From this, other levels — R1, R2 (resistance) and S1, S2 (support) — are derived.

 

So how does an algo use this? 
Let’s say the market opens above the pivot point — the algorithm interprets this as a bullish signal and triggers buy positions near support levels, aiming to exit near resistance. Similarly, if the market opens below the pivot, it can trigger sell positions.

 

This strategy is especially effective for intraday trading, as it helps identify short-term opportunities with clear entry and exit levels.

 

Many algo traders combine pivot points with candlestick patterns or volume filters to increase accuracy. 

5. VWAP Strategy

VWAP stands for Volume Weighted Average Price — and it’s one of the most-used tools by institutional traders and algos alike.

 

VWAP gives the average price a stock has traded throughout the day, based on both price and volume. It acts as a benchmark for trade execution — showing whether a stock is trading above (bullish) or below (bearish) its average.

 

An algo using the VWAP strategy might:

 

  • Buy when the price crosses above VWAP, signaling momentum and institutional buying.
  • Sell when it dips below VWAP, indicating weakness.


 This strategy helps achieve better execution prices, especially for large-volume trades where timing matters.

 

For retail traders, VWAP-based algos can be a great tool to filter false breakouts and improve intraday entries.

 

Bonus Tip: Combine VWAP with RSI or MACD to confirm momentum before placing trades — it improves accuracy significantly. 
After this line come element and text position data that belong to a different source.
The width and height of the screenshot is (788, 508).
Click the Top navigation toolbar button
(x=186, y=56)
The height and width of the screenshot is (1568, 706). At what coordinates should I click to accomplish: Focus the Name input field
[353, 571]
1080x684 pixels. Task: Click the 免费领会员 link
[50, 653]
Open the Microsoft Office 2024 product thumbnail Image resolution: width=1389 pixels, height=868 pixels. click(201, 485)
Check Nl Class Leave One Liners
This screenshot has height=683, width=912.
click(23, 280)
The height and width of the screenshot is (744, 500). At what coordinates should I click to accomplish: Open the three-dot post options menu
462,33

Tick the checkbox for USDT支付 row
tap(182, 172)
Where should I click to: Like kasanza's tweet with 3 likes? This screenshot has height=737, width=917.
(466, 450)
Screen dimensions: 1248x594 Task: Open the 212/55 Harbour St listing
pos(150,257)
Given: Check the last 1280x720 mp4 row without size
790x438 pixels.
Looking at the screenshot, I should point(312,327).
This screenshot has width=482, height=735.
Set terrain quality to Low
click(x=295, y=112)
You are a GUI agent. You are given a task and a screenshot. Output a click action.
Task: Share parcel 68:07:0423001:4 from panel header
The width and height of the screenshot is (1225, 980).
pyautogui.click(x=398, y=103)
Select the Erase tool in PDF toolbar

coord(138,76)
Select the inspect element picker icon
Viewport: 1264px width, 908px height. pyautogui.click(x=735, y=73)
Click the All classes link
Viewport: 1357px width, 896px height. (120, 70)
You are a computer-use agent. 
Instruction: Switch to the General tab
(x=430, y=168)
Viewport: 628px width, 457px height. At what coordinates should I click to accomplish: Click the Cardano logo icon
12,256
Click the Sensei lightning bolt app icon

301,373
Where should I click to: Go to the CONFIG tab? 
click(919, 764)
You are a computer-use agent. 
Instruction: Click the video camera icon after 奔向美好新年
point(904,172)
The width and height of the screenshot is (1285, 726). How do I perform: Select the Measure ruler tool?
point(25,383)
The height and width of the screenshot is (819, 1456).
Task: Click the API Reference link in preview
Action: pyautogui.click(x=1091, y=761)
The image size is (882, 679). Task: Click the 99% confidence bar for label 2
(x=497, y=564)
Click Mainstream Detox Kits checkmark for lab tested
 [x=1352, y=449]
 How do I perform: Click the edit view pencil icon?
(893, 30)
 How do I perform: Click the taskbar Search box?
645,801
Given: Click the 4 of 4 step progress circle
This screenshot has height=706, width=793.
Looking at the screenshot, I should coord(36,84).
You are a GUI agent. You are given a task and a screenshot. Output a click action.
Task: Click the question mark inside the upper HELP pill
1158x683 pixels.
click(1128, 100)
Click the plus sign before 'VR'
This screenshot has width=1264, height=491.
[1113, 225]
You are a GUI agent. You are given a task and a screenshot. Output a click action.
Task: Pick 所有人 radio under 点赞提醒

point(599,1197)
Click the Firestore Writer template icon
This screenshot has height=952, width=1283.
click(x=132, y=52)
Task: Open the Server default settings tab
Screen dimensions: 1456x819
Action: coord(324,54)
What is the best algo trading strategy?

There is no single “best algo trading strategy”. The best strategy for you will depend on your trading style, your risk tolerance and also market conditions.

 

If, for instance, you prefer making steady range-restricted trades, you would want to consider either a mean reversion or a pivot point strategy. If you are the type of trader who likes momentum, then something like trend-following strategies or VWAP-based strategies may be preferable. If you’re looking for low-risk, quick-profit setups, arbitrage strategies can certainly fit your needs.

 

Besides, different strategies could work in different scenarios. There’s no one size fit approach when it comes to algorithmic trading, considering how dynamic markets are. The rThe real strength in all algo trading is not just in one specific trading strategy, but the opportunity to combine these various strategies, optimizing them through backtesting, and employing data for your decisions rather than emotions. 

Final thoughts

Algorithmic trading  is revolutionising the financial markets by harnessing the power of data and automation. Automation gives traders the power to trade with precision and speed by dodging emotions and biases that often lead to mistakes, and consequently loss.

 

Whether it’s mean reversion bringing order after chaos or arbitrage exploiting tiny price mismatches, there are several algo trading strategies that you can choose to suit your personal trading preference and risk tolerance. Regardless of whether you are a beginner looking for automated tools or an advanced trader constructing your own strategies, there are solutions for you to kickstart your algo trading journey.